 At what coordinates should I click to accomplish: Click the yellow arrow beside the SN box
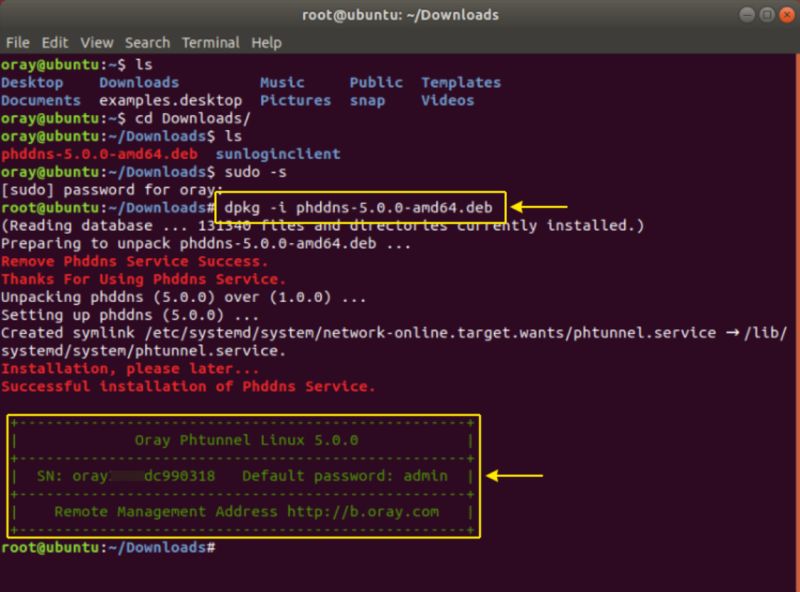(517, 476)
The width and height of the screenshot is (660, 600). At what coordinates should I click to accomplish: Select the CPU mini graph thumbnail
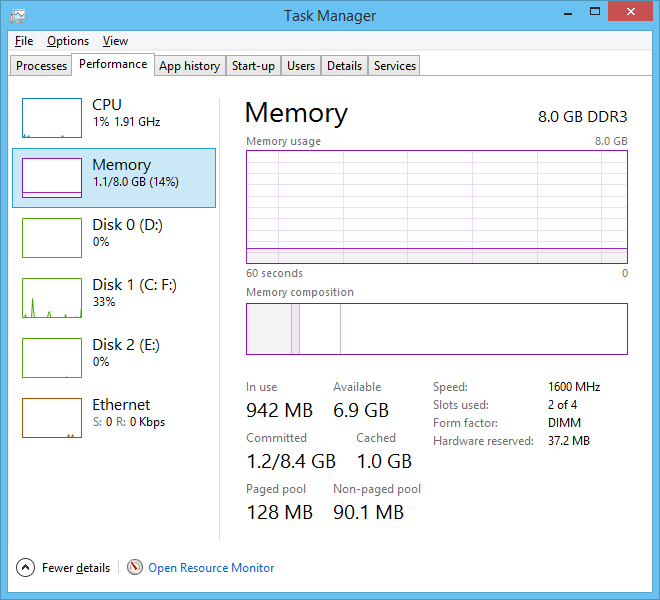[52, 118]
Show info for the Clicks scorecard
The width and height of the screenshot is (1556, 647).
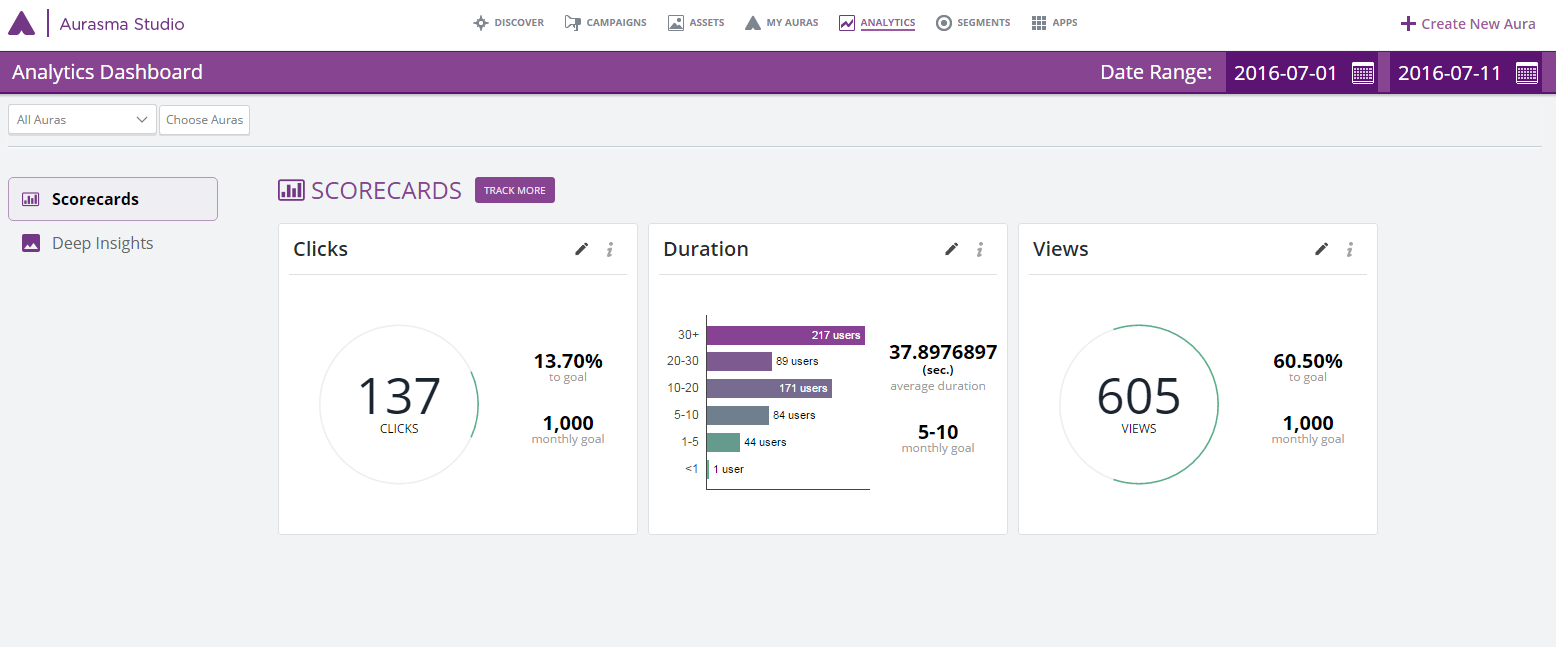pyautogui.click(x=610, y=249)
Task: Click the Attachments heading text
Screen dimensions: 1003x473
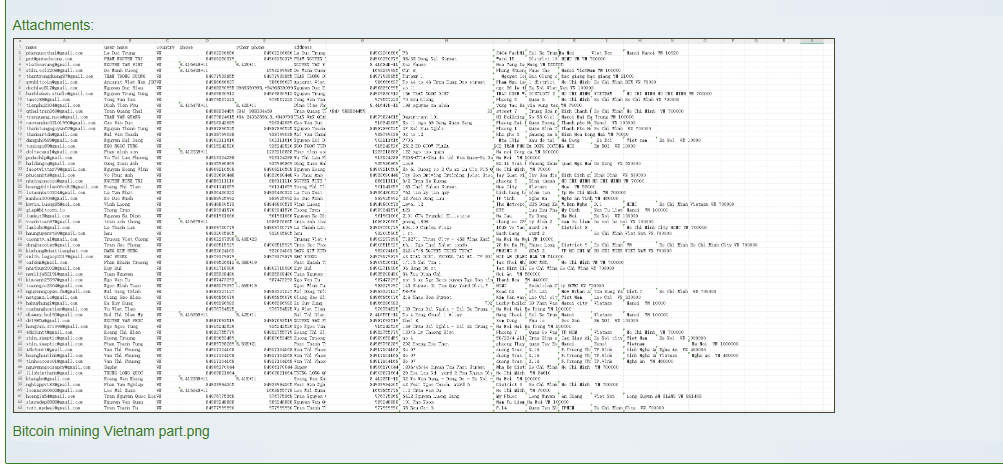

• Task requirements: When you copy the records above, keep every word exact but leave out the pictures.

• Task answer:
 At what coordinates should I click to accomplish: Click the yellow arrow beside the SN box
(517, 476)
The width and height of the screenshot is (660, 600). At what coordinates should I click to accomplish: Select the CPU mini graph thumbnail
[52, 118]
Show info for the Clicks scorecard
The width and height of the screenshot is (1556, 647).
pyautogui.click(x=610, y=249)
Task: Click the Attachments heading text
Screen dimensions: 1003x473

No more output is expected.